110th Street in the late 19th century was referred to as "Little Coney Island" due to the number of bars and entertainment venues surrounding this intersection. Given it's proximity to what would be the new campus for Columbia University, a new subway that was going to open in the early 20th century sparking development in this neighborhood known as Morningside Heights and as a connector street between Central Park and Riverside Drive and Park, this nice wide street was a likely place for commercial and entertainment development.

This is the Nemo Theater. It was built in the shell of the Lion Music Hall, a large beer garden restaurant. It was a redesign of a space done by none other than Thomas Lamb. There is the man in the hat again.

The Nemo opened in 1919 and was originally a Fox theatre with a seating capacity of just over 900. On May 2, 1926, the Nemo presented the first public demonstration of Fox's new "Movietone" sound system, though the program consisted only of short films. The Nemo closed in 1963 and was converted into a Daitch Shopwell which subsequently became a D'Agastino. The building came down and by 2003 the new building with a new D'Agastino opened.
 This is the Carlton Theater. The building was put up in 1912 as the Riverview Theater, the final project of the builder of the Ansonia apartments, W. E. D. Stokes. William Earle Dodge Stokes was born in 1852 into the incredibly wealthy Phelps Dodge family. But in the early 1880's he left the family mining business and began developing real estate on the Upper West Side.
After building several rows of townhouses, Stokes embarked on the development of one of New York's signature landmarks, the Ansonia Hotel, on Broadway from 73rd to 74th Street.

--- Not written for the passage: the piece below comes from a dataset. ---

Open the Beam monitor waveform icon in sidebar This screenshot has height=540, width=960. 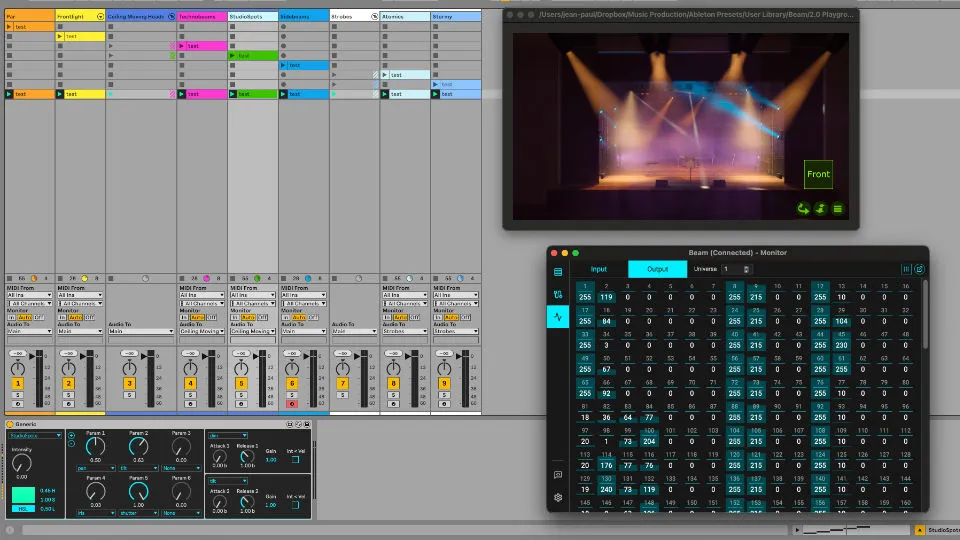(x=558, y=317)
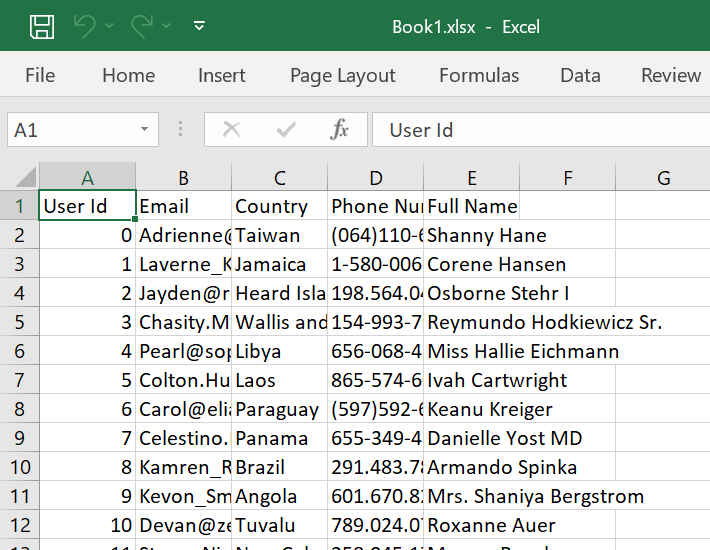Click the Insert Function fx icon
710x550 pixels.
340,130
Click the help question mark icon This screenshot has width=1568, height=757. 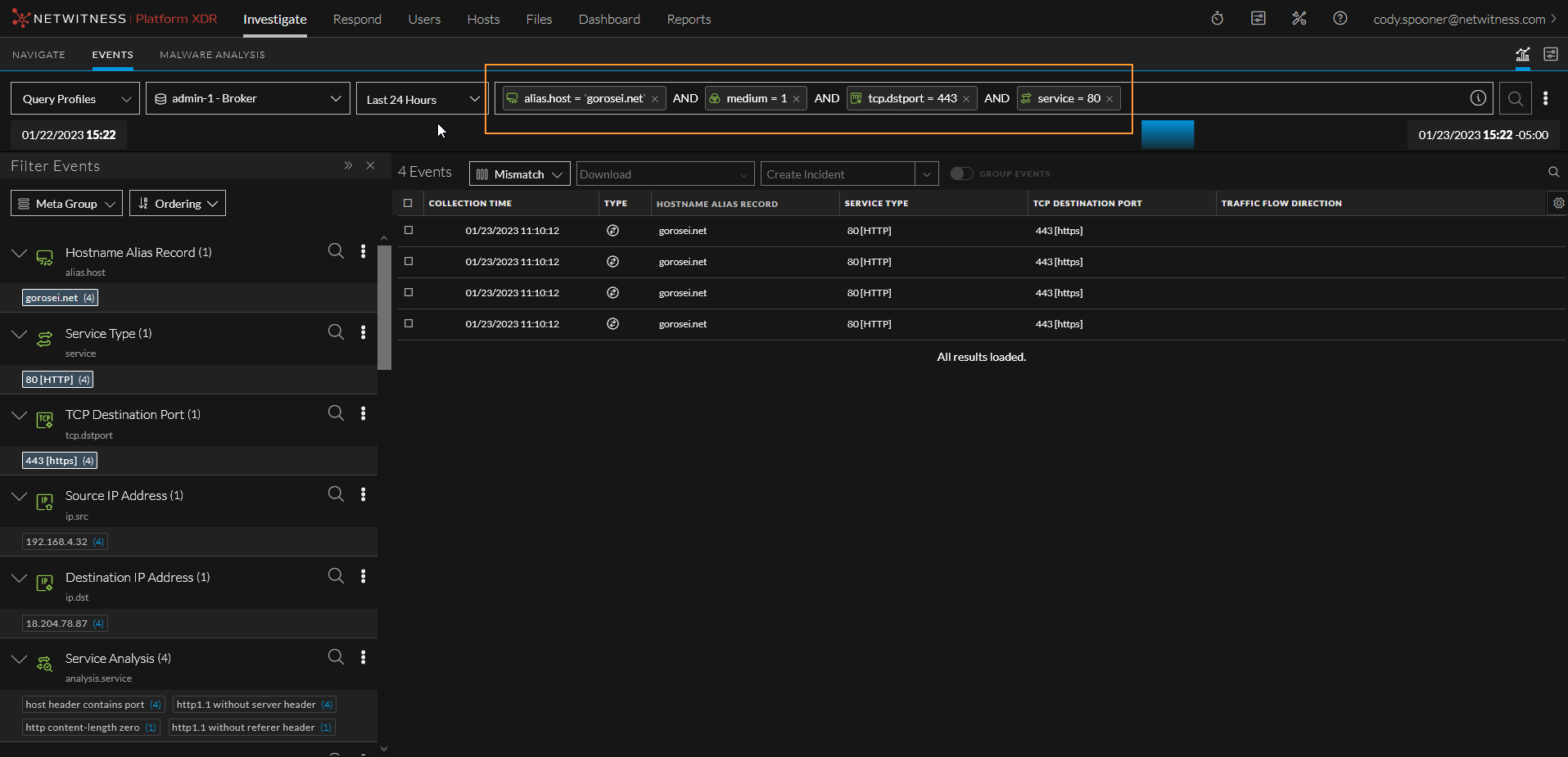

He listed himself as "architect in chief" when he filed the plans at the Department of Buildings in 1897, but he was working with the French-born designer Paul Duboy.
Opened in 1903, the $3 million Ansonia had 350 suites with several restaurants, a bank, a barbershop, a ballroom, a swimming pool and full hotel services, along with an imposing Parisian-style facade of turrets and balconies. Part of the wave of theater construction at that time, the Riverview Theater was his final project.
The Theater became The Carlton Ballroom and then a Red Apple Supermarket in 1980. It eventually became a Gristedes then became one of the few one story structures to collapse during demolition ever (someone parked a bulldozer on top of the partially demolished structure). The picture playing is Babes In Arms starring Judy Garland and Mickey Rooney.



 This is the Arden Theater on Columbus Avenue and 103rd Street. That is the 9th avenue el overhead with the 104th street station visible on the right and the Ye Old Log Cabin Bar & Grill on the left. Seating just under 600, the theater opened as a second run house in 1934. It was gone by the mid 50's as demolition for the Douglas Houses began.


 This is the long lost and long missed Loew's 83rd Street. It is 1939 and the picture playing is The Women. The theater opened on September 26, 1921, with vaudeville and a feature movie combination. Designed by Thomas Lamb, the theater was very similar to the larger Loew's State, which opened on August 9th,1921. The State had a larger and more elaborate lobby due to its prime location on Broadway in the heart of the Times Square area.
This palace was first cut up int a "triplex", then a quad. The seats were never re-angled, left in their original single screen position so you always sat at a slight angle from the screen. Until it was cut up into a quad the entire balcony was the third theater in the triplex era. You had a view of the intact auditorium and it's box seats from the balcony. Just before it was torn down I was fortunate enough to get a tour of the remains on the orchestra section and the stage. Everything in front of the wall they had put into make it a quad was intact, however the boxes had been removed. The orchestra pit had been covered up long ago. The pin rail was intact as was a white grand piano sitting in the middle of the stage. On the stage left wall there were windows looking into a stair case that went up at least 4 floors This was the stairs to the dressing rooms.



This is the organ from Loew's 83rd. I am not sure if this is a Wurlitzer or a Robert Morton. By the way, I should explain who the man in the hat is. These pictures are from a collection of pictures that the City of New York had taken of every building in the city. The City had gotten some WPA money for an art project so out of work photographers were hired to go around and collect the images. the numbers on the tripod refer to block and lot numbers.